Le Moïse des Amériques: Vies et oeuvres du munificent baron de Hirsch
The Moses of the Americas
Author : Frischer
Publisher : Editions Grasset
Parution date : 2002
EAN : 9782246597810
Category : Biography


Description

Dominique Frischer’s prize winning biography delves into the incredible life of Baron Maurice de Hirsch (1831-1896), the so-called Moses of the Americas. He began accumulating his fortune at the banking firm of Birschoffen & Goldschmidt in 1851, then by funding the tumultuous construction of the famed 1,300 mile Orient Express linking Europe to Constantinople. As he became extremely wealthy financing the industrialization of Eastern Europe and Turkey, he became deeply affected by the miserable living conditions of Jews living there.

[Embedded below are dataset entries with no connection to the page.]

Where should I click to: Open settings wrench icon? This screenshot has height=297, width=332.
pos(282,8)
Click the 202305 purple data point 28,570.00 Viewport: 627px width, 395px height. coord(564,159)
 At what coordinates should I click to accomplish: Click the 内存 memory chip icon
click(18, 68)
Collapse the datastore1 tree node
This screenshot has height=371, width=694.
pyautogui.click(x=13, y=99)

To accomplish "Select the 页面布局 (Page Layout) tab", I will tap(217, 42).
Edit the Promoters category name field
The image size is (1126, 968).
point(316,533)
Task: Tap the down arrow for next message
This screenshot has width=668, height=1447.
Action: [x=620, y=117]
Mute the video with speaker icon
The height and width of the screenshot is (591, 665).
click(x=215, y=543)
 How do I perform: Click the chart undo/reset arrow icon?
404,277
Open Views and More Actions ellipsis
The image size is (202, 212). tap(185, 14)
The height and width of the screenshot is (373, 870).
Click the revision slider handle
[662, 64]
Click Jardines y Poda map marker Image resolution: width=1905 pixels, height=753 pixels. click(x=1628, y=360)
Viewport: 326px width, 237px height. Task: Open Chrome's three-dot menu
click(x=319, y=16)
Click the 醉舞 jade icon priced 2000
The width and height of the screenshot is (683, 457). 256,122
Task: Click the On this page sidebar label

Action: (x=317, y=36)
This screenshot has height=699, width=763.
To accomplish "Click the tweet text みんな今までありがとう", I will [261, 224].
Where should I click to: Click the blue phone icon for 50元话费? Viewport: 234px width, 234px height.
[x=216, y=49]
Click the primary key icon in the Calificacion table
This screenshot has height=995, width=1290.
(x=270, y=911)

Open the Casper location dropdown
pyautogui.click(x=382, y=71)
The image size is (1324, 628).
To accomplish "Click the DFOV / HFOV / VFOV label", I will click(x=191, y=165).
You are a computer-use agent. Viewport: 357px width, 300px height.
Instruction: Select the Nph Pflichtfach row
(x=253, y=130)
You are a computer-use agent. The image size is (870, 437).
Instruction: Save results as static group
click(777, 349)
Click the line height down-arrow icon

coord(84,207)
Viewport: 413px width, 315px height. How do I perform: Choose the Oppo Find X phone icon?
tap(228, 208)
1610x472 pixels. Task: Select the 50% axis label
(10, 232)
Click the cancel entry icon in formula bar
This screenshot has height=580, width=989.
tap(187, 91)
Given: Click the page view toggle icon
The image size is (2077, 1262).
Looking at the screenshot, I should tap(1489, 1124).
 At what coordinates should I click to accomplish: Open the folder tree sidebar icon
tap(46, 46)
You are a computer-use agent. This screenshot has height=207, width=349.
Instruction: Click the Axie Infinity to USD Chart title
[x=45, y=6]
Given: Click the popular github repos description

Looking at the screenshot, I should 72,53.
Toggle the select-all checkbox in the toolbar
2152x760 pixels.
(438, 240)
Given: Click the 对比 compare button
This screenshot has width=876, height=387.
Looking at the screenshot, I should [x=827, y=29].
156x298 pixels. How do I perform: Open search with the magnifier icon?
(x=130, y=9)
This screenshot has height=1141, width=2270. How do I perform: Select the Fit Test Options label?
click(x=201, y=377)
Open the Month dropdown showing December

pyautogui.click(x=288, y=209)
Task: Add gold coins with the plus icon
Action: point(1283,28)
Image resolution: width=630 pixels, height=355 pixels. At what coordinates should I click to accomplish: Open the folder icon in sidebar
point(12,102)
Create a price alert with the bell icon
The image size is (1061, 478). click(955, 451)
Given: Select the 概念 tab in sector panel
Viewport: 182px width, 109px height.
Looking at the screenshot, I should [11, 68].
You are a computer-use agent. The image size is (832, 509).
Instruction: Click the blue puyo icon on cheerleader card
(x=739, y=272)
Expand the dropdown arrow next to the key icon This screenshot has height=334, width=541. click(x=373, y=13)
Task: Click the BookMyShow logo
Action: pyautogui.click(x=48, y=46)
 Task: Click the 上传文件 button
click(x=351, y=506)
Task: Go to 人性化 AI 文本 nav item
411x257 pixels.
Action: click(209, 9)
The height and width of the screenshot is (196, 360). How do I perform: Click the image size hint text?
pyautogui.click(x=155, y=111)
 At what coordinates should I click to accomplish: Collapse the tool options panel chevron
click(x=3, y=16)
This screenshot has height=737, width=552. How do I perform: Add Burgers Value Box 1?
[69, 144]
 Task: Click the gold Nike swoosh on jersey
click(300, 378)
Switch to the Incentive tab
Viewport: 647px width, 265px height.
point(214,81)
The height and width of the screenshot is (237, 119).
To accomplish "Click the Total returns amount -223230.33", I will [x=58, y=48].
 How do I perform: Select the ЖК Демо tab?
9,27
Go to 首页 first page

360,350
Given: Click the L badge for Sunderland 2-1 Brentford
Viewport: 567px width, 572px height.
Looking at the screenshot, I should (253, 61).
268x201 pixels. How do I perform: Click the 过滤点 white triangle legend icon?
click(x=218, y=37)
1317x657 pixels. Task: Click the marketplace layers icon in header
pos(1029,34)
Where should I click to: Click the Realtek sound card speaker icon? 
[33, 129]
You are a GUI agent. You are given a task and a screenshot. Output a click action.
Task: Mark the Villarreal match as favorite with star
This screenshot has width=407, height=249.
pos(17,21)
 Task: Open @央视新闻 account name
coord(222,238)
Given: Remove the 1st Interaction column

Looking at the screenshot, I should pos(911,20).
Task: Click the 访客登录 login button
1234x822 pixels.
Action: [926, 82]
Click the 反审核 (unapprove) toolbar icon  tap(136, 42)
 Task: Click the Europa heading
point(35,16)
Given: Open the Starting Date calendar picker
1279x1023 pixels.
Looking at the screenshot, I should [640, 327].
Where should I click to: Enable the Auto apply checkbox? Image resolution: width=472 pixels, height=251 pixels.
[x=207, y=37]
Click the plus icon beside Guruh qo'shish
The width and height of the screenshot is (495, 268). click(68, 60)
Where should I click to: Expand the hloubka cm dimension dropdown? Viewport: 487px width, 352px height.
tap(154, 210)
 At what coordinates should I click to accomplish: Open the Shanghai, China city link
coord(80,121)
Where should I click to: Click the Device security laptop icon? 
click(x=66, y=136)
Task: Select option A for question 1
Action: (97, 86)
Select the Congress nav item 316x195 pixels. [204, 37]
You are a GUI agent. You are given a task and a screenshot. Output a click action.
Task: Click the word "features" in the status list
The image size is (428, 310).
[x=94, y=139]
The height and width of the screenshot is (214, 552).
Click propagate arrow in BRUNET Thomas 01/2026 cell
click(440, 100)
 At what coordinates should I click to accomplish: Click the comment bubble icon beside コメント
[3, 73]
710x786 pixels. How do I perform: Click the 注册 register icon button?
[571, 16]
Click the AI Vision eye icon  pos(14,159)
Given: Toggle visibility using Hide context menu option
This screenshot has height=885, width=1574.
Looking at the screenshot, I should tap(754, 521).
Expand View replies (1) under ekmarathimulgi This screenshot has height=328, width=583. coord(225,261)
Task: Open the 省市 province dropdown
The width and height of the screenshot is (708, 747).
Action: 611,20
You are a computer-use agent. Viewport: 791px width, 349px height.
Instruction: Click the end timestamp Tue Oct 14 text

When his only son died in 1887, a crushed Hirsch proclaimed “I lost my son, but I didn’t lose my heir. Mankind is now my heir.” From that point on he delegated almost all of his business responsibilities and dedicated himself entirely to philanthropy.

Starting in 1890, Hirsch set up a series of foundations – The Jewish Colonization Association, The Baron de Hirsch Fund, The Universal Israel Alliance – that constituted the largest philanthropic trust in the world. His dream was to facilitate the emigration of Jews from Central and Eastern Europe to the Americas. While much of his aid went to help poor Jews arriving to the United States, his real goal was to establish self-sufficient farming communities, like the Woodbine settlements in New Jersey, where immigrants flourished for generations. Hirsch bought thousands of acres of land in Canada, the United States, Argentina, and Brazil throughout the early 1890’s. Tens of thousands of Jews moved to these communities and were taught the latest scientific farming methods. These communities thrived, especially in South America; for example, by 1948 over 500,000 Jews were living in his Argentinean settlements alone. Sadly, however, Hirsch did not get to see the effects of his stunning success. When he died in 1896, the colonies were not prepared for the rush of exhausted settlers and many people, including the leading Zionist advocate Theodore Herzl, chastised the Baron for his far-fetched plan, wishing instead that the Baron’s resources be directed towards the Jewish emigration to what was then Palestine. However, Hirsch’s legacy is now firmly secured by his hundreds of thousands of heirs. As the historian Nahum Sokolow wrote about him in his History of Zionism, “…in Russia, every poor Jewish family worshipped his name. Not for what he had already done, not for what he promised to do, but because, at the worst moment of their lives, his outstretched arm gave them hope, and the courage to survive.” Frischer’s lively biography paints a riveting portrait of the man and his boundless generosity.


Author
Dominique Frischer : Le Moise des Amériques won the “Prix de livre d’histoire et de recherche juives” in 2003. Dominique Frischer is the author of several other works, including La revanche des misogynes (Albin Michel, 1997), Les faiseurs d'argent, ou, les mécanismes de la réussite (Belfond, 1983), Les Mères célibataires volontaires (Stock, 1979), and Les analysés parlent (Stock, 1977). She recently completed a lecture circuit at Harvard, Princeton, Brandeis, and the University of Maryland.